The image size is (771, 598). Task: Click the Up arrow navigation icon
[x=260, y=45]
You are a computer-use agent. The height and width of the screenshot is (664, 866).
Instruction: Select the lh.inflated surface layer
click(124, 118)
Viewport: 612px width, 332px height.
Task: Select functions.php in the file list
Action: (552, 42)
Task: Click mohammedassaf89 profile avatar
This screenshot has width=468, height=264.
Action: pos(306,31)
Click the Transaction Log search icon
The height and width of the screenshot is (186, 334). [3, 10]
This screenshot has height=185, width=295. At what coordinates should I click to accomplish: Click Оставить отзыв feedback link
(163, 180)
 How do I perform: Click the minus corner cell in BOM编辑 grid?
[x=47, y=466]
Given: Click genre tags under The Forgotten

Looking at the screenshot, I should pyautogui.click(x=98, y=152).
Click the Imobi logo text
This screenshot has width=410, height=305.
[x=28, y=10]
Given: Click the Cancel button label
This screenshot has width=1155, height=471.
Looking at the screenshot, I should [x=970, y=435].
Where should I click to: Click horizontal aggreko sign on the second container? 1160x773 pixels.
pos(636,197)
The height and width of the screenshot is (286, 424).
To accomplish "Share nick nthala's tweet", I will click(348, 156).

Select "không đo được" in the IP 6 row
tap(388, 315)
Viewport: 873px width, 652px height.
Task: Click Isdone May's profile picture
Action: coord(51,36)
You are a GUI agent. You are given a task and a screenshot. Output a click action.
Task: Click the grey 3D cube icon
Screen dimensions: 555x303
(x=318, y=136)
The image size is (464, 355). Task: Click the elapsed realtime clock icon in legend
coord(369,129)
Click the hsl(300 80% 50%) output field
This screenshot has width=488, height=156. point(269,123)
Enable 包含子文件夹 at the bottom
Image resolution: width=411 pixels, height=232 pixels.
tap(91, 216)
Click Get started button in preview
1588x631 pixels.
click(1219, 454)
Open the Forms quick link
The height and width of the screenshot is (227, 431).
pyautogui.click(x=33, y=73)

_Brief_:
Give back all of the records exactly as they were provided above.

_Exercise response_:
The image size is (771, 598). Task: Click the Up arrow navigation icon
[x=260, y=45]
You are a computer-use agent. The height and width of the screenshot is (664, 866).
Instruction: Select the lh.inflated surface layer
click(124, 118)
Viewport: 612px width, 332px height.
Task: Select functions.php in the file list
Action: (552, 42)
Task: Click mohammedassaf89 profile avatar
This screenshot has width=468, height=264.
Action: pos(306,31)
Click the Transaction Log search icon
The height and width of the screenshot is (186, 334). [3, 10]
This screenshot has height=185, width=295. At what coordinates should I click to accomplish: Click Оставить отзыв feedback link
(163, 180)
 How do I perform: Click the minus corner cell in BOM编辑 grid?
[x=47, y=466]
Given: Click genre tags under The Forgotten

Looking at the screenshot, I should pyautogui.click(x=98, y=152).
Click the Imobi logo text
This screenshot has width=410, height=305.
[x=28, y=10]
Given: Click the Cancel button label
This screenshot has width=1155, height=471.
Looking at the screenshot, I should [x=970, y=435].
Where should I click to: Click horizontal aggreko sign on the second container? 1160x773 pixels.
pos(636,197)
The height and width of the screenshot is (286, 424).
To accomplish "Share nick nthala's tweet", I will click(348, 156).

Select "không đo được" in the IP 6 row
tap(388, 315)
Viewport: 873px width, 652px height.
Task: Click Isdone May's profile picture
Action: coord(51,36)
You are a GUI agent. You are given a task and a screenshot. Output a click action.
Task: Click the grey 3D cube icon
Screen dimensions: 555x303
(x=318, y=136)
The image size is (464, 355). Task: Click the elapsed realtime clock icon in legend
coord(369,129)
Click the hsl(300 80% 50%) output field
This screenshot has width=488, height=156. point(269,123)
Enable 包含子文件夹 at the bottom
Image resolution: width=411 pixels, height=232 pixels.
tap(91, 216)
Click Get started button in preview
1588x631 pixels.
click(1219, 454)
Open the Forms quick link
The height and width of the screenshot is (227, 431).
pyautogui.click(x=33, y=73)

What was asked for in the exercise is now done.